Reynaud ne s’était pas levé, non qu’il redoutât le mal de mer, mais parce qu’il éprouvait, disait-il, un bien-être inconnu à demeurer engourdi dans cette bacchanale des éléments. Il refusa de sucer une orange que je lui offrais avec sollicitude :

— Merci, soupira-t-il d’une voix caverneuse, je dors éveillé sans penser à rien. Il me semble que ma chair se dissout. Mon âme se dégage de ses liens terrestres. Je me sens bien comme dans un cercueil !

Je haussai les épaules :

— À ton aise, mon cher ! Moi, ce balancement me creuse : je pars à la conquête d’une tasse de thé.

Je sortis. Sans mentir, je mis près d’une heure à gagner l’office tant nous roulions, tanguions et « tire-bouchonnions » tout à la fois, sans miséricorde. J’étais renvoyé d’une cloison à l’autre ; je faisais un pas pour rétrograder de deux, si bien que je finis par me retourner pour voir si je n’avancerais pas mieux à reculons.

Il va de soi que je perdais souvent l’équilibre. Dans l’antichambre, je dus m’accrocher successivement à toutes les colonnes de fer autour desquelles je voltais irrésistiblement dans l’air pour glisser jusqu’à leur pied comme un clown.
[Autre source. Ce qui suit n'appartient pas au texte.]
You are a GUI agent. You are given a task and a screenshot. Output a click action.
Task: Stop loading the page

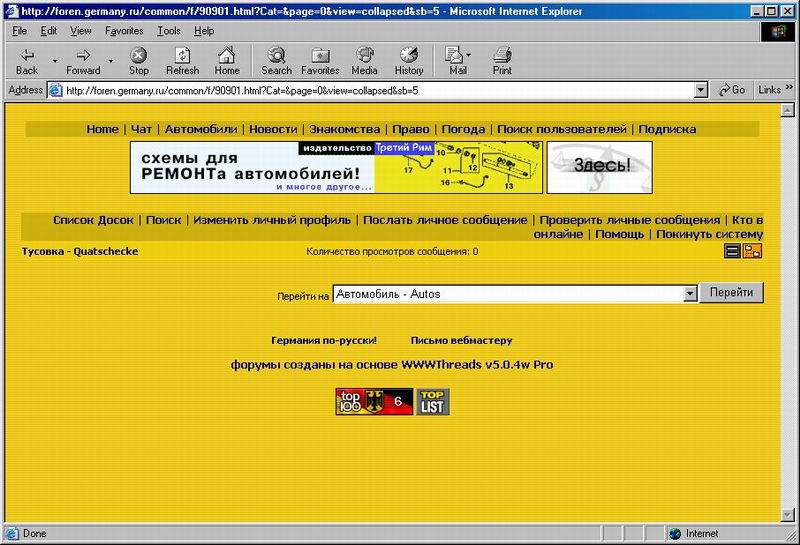click(x=139, y=61)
Cependant l’entrepont retentissait de sonneries, appels enragés des gentlemen et des ladies prisonniers dans leurs boîtes. Des stewarts passaient, festonnant comme des ivrognes ou des patineurs, tantôt projetés en avant, tantôt en arrière ou bien stoppant net pour former avec le plancher des angles tour à tour obtus ou droits ou aigus, ce qui était une fameuse leçon de géométrie dans l’espace !

Certains d’entre eux, précipités les uns sur les autres, « carambolaient » littéralement ; dans ces chocs imprévus, citrons, oranges s’éparpillaient, rebondissaient d’une paroi à l’autre comme des balles de tennis avant de rouler sur le sol où c’était un tour d’adresse digne des Folies-Bergères que de parvenir à les ramasser.

Un peu plus loin, je dus gravir un escalier, exercice qui ne manquait pas d’une certaine témérité. Je me halais aux balustres, à la rampe. J’escaladais une marche toutes les cinq minutes.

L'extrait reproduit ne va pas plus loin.